Things I accomplished

What I learned today

Here’s what I learned:

  • VoiceOver (VO) on macOS works mostly well with Firefox, but VO used with Chrome has limited support. Naturally, VO works best with Safari.
  • On that note, only Talkback works the best with Chrome. Other screen readers experience limited support or some support with exceptions. Oddly enough, even ChromeVox has some exceptions.
  • Edge does not support Dragon or ZoomText, and yet Internet Explorer (IE) does. As a matter of fact, IE is recommended for use with these two technologies.
  • Edge has the most support (with exceptions) for Narrator.
  • JAWS has been recommended for a while to be used with IE, but Firefox is a second close as of recently.
  • NVDA still plays best with Firefox.
  • Firefox and IE differ in visual focus, so both should be tested for this.
  • Likewise, video and audio elements differ across browsers, so those should be tested across browsers, too.
  • IE and Firefox are the only browsers that support Flash and Java accessibility.
  • ChromeVox uses to DOM to access content for the listener, rather than other screen readers that access an accessibility API or combination of API and DOM.
  • Level Access has a wiki on iOS Accessibility Issues.
  • SAToGo is another screen reader that works on Windows.
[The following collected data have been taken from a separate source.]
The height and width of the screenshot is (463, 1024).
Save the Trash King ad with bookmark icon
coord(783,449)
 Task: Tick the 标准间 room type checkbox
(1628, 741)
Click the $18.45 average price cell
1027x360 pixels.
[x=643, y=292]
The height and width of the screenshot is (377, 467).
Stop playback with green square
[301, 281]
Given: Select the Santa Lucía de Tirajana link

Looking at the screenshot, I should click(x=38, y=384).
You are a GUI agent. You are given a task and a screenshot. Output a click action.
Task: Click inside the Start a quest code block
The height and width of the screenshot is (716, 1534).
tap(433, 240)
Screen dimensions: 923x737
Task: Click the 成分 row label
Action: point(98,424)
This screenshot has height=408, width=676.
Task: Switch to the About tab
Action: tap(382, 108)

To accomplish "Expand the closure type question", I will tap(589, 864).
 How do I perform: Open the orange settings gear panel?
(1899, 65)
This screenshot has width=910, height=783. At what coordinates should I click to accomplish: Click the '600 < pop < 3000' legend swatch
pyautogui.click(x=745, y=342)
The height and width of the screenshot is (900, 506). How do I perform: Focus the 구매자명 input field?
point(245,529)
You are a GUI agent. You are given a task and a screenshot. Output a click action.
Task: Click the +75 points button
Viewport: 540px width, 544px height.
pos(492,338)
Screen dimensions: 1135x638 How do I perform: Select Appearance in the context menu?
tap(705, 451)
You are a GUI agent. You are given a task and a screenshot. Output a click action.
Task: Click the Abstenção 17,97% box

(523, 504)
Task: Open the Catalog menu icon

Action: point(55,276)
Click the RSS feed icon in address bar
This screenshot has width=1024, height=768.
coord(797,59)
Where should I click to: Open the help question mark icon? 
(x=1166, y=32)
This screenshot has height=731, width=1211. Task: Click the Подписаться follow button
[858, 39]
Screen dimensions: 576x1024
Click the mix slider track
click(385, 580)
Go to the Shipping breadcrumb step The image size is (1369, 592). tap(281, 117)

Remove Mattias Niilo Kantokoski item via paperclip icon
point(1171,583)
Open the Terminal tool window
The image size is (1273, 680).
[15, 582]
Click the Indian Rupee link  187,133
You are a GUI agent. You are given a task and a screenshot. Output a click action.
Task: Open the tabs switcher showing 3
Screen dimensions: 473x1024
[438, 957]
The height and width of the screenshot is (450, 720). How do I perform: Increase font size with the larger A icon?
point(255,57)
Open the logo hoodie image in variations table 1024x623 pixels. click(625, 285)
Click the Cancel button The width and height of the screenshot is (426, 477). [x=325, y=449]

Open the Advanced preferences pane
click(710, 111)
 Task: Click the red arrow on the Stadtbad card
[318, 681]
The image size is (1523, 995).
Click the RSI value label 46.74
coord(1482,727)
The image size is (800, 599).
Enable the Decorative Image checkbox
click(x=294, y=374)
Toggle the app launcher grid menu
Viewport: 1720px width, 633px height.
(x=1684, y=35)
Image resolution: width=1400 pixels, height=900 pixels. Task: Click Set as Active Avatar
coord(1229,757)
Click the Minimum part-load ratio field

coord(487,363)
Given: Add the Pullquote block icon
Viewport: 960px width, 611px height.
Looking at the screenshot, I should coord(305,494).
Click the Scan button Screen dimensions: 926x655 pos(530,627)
One of my favorite resources is canisue.com when checking for support across browsers. Choice of elements can really matter in cases where IE doesn’t support all HTML5 elements, including dialog. This resource alone has taught me so much about browser support for standards as I’ve worked through projects. In this vein, HTML5 Accessibility is another useful site.

One thing to remember is that following standards (like WCAG) are your best bet. Aiming for specific AT or browser support is not a good approach since updates can be made and support between the two can change.

Note: when reading through the Level Access wiki about AT support by browsers, these were for most popular browsers. Other browsers like Opera were not mentioned.